Imagine the following three scenarios:
The year is 1512 in Italy. You walk into the chapel in the Apostolic Palace. Your eyes are drawn to the ceiling where you see the most magnificent of paintings. The Sistine Chapel truly takes your breath away. The colors, the figures, the amazing detail. All of them tell a magnificent story. You simply cannot stop staring, absorbing the beauty that hovers over your head. A man walks toward you, his wizened face covered with speckles of paint as he cleans a brush in an old, dirty rag.
“Do you like it?” he asks.
“I painted it,” he says, a little more than a touch of pride in his eyes.
“Really?” You reply. “You know, I have this idea that you might want to paint. It’s a lake scene with a deer dipping its head into the water while a young woman watches as she sits on a nearby rock…”
Michaelango rolls his eyes and sighs, shifting his weight as he listens to you share your idea which, frankly, he’ll never paint.
The year is 1879 in New Jersey. You enter a room and are surprised to see that it is illuminated but there are no candles burning. You turn around, trying to find the source of the light. It’s a small, round object made of glass and the light burns much brighter than a candle. Amazed, you approach it and bend down, staring at the object in complete wonder.

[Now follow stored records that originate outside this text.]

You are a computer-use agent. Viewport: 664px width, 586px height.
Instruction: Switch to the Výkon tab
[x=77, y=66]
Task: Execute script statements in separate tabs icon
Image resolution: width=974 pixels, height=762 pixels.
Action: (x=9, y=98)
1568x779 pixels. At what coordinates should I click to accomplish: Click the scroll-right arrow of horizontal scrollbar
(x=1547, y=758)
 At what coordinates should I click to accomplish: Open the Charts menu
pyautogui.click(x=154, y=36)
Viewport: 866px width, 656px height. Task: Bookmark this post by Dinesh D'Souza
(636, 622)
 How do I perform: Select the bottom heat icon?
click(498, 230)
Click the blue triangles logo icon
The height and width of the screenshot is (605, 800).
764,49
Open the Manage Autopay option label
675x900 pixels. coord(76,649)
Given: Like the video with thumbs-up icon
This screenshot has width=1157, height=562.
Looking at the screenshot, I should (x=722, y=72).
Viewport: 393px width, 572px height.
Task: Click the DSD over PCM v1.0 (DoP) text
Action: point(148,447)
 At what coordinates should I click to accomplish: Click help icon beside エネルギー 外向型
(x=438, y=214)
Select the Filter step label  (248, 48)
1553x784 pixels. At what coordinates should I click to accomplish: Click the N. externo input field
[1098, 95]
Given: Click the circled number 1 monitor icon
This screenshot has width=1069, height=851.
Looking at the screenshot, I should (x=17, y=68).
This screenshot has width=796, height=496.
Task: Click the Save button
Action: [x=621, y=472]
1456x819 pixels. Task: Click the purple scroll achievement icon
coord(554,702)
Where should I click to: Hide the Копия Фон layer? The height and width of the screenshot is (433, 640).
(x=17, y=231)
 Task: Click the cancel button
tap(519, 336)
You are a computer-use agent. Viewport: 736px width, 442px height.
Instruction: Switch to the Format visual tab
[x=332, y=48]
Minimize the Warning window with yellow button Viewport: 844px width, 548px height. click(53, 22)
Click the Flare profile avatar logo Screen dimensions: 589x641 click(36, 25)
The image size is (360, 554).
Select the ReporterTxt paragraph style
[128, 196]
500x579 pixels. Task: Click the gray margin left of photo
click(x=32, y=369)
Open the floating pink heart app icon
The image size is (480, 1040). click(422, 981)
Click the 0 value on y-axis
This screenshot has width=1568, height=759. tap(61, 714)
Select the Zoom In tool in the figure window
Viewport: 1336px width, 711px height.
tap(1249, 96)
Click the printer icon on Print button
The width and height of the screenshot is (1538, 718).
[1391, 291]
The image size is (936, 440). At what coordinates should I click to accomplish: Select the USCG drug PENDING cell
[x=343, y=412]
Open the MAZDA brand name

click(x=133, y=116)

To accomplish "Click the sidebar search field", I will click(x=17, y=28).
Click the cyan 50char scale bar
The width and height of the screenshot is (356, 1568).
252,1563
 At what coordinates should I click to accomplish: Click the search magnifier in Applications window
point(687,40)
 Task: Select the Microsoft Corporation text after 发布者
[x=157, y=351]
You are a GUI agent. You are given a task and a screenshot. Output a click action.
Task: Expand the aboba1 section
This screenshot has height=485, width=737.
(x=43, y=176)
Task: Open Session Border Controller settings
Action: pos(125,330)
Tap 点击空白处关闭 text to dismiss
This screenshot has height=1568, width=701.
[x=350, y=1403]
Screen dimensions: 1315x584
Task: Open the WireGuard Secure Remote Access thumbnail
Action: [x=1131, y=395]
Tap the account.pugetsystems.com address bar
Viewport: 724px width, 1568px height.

A man in his thirties approaches you, his hands in his pant pockets and a smile on his face.
“Amazing, isn’t it?”
“What is it?” You ask.
“My latest invention. An electric light bulb.”
You raise your eyebrows. “You’re an inventor?”
He straightens and lifts his chin with a touch of pride. “I am.”
“I’m an inventor, too. I created this pulley system for my elderly mother to use so that she can open and shut the bathroom door from her wheelchair…”
You don’t notice Thomas Edison grimace as you continue explaining your invention.
The year is 1984 in Maryland. You’re attending a cocktail party at a friend’s house and overhear a man talking about a recent surgery he conducted. It turns out that he’s a famous neurosurgeon who specializes in neurological and congenital disorders. He’s even separated conjoined twins.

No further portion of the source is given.